Du concept à la réalité

La NASA a également rejoint les expériences avec des aéronefs innovants, présentant récemment le X-59, un aéronef de recherche supersonique silencieux, en collaboration avec Lockheed Martin. Cet aéronef fait partie de la mission ‘Quesst’ de la NASA, qui vise à aborder le bruit, l’un des principaux défis du vol supersonique, en rendant les bangs soniques plus silencieux. L’objectif de la NASA avec cet aéronef expérimental unique est de collecter des données qui pourraient révolutionner le trafic aérien et contribuer au développement d’une nouvelle génération d’aéronefs commerciaux capables de voyager plus vite que le son.

– En quelques années, nous avons parcouru un long chemin d’un concept ambitieux à la réalité. Le X-59 de la NASA aidera à changer notre façon de voyager, nous rapprochant en beaucoup moins de temps, a déclaré Pam Melroy, administratrice adjointe de la NASA.

La mission ‘Quesst’ de la NASA se concentre sur la fourniture de données aux législateurs pour reconsidérer les règles qui interdisent les vols commerciaux supersoniques au-dessus des terres. Cette interdiction est en place depuis cinquante ans aux États-Unis, et d’autres pays ont des restrictions similaires en raison des perturbations causées par les bruits forts des bangs soniques des aéronefs supersoniques. Le X-59 devrait voler à une vitesse 1,4 fois celle du son, soit environ 1500 kilomètres par heure.

– La NASA partagera des données et des technologies de cette mission unique avec les régulateurs et l’industrie. En démontrant la possibilité de voyages commerciaux supersoniques silencieux, nous visons à ouvrir de nouveaux marchés commerciaux pour les entreprises américaines et à bénéficier aux passagers du monde entier, a déclaré Bob Pearce, administrateur de la recherche aéronautique de la NASA.

Cet aéronef devrait effectuer son premier vol à la fin de cette année, après quoi le premier vol supersonique silencieux suivra. Après que la NASA ait terminé les vols d’essai, le X-59 survolera plusieurs villes sélectionnées à travers les États-Unis, collectant des données sur le son qu’il produit et les livrant à la Federal Aviation Administration et aux régulateurs internationaux.

Lockheed Martin, en particulier sa filiale Sikorsky Aircraft Corporation, prépare une autre surprise volante.

Sécurité des vols

Sikorsky développe et teste le vol d’un démonstrateur de décollage et d’atterrissage verticaux hybride-électrique (HEX/VTOL) avec des ailes inclinées. Le programme HEX est conçu comme un pionnier dans l’intégration de l’autonomie et de l’électrification dans de grands aéronefs eVTOL, servant à la fois des opérateurs commerciaux et militaires.

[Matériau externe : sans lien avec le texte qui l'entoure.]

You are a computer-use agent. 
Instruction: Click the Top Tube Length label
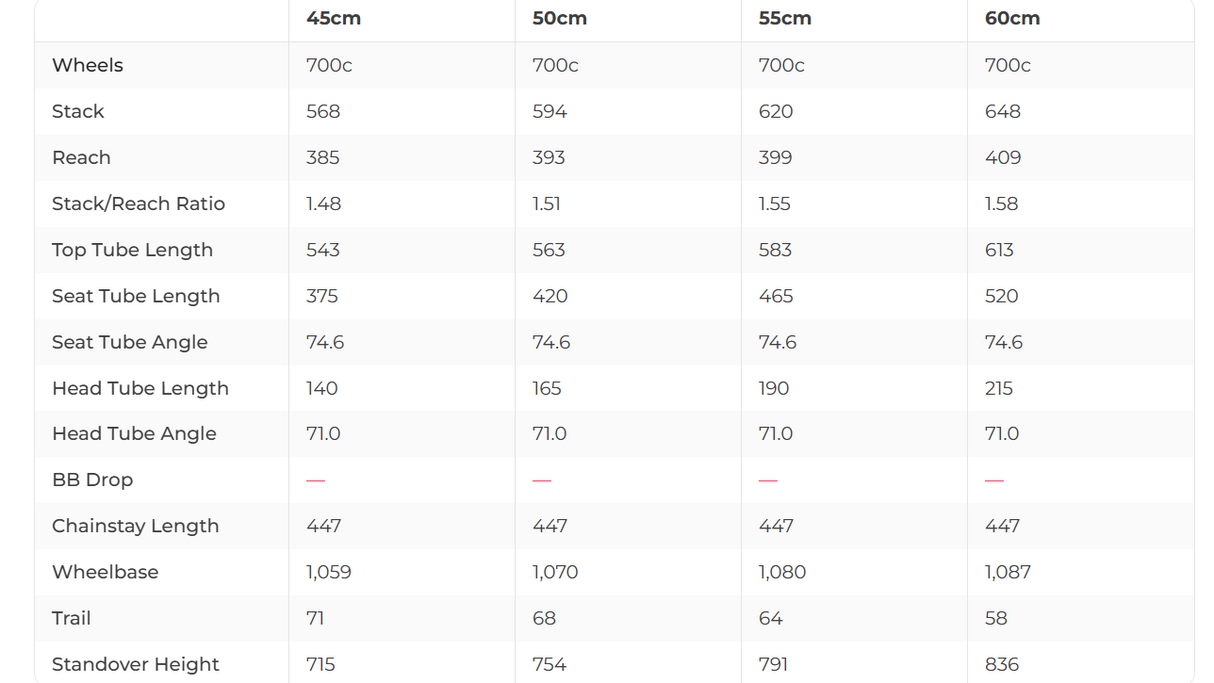tap(132, 250)
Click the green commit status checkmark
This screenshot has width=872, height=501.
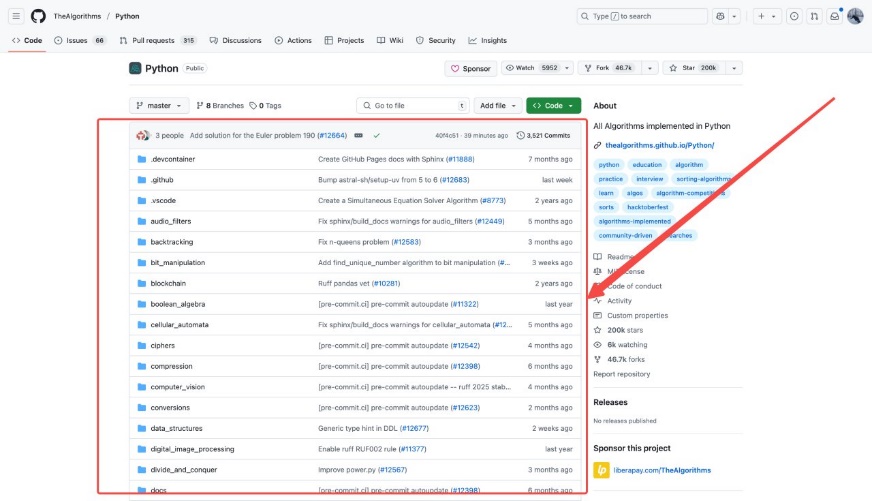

– L’autonomie et l’électrification apporteront des changements à la sécurité des vols et à l’efficacité opérationnelle des grands aéronefs VTOL, a déclaré Paul Lemmo, président de Sikorsky. Les objectifs clés du programme HEX incluent l’atteinte d’une portée supérieure à 930 kilomètres à grande vitesse, la réduction de la complexité mécanique pour diminuer les coûts de maintenance, et l’exploration de divers degrés d’électrification. En collaboration avec GE Aerospace, Sikorsky est dans les dernières étapes de conception d’une plateforme d’essai pour un système hybride électrique équipé d’un moteur électrique de 600 KW. Cela permettra d’évaluer les performances de vol stationnaire du prochain démonstrateur HEX, un aéronef d’un poids maximum allant jusqu’à 4000 kilogrammes avec un turbogénérateur de classe 1,2 MW et des électroniques de puissance associées… Au cours de la prochaine décennie, selon les estimations des experts et les recherches mentionnées, une série d’innovations dans le secteur de la mobilité devrait remodeler l’industrie aéronautique et modifier partiellement notre façon de voyager.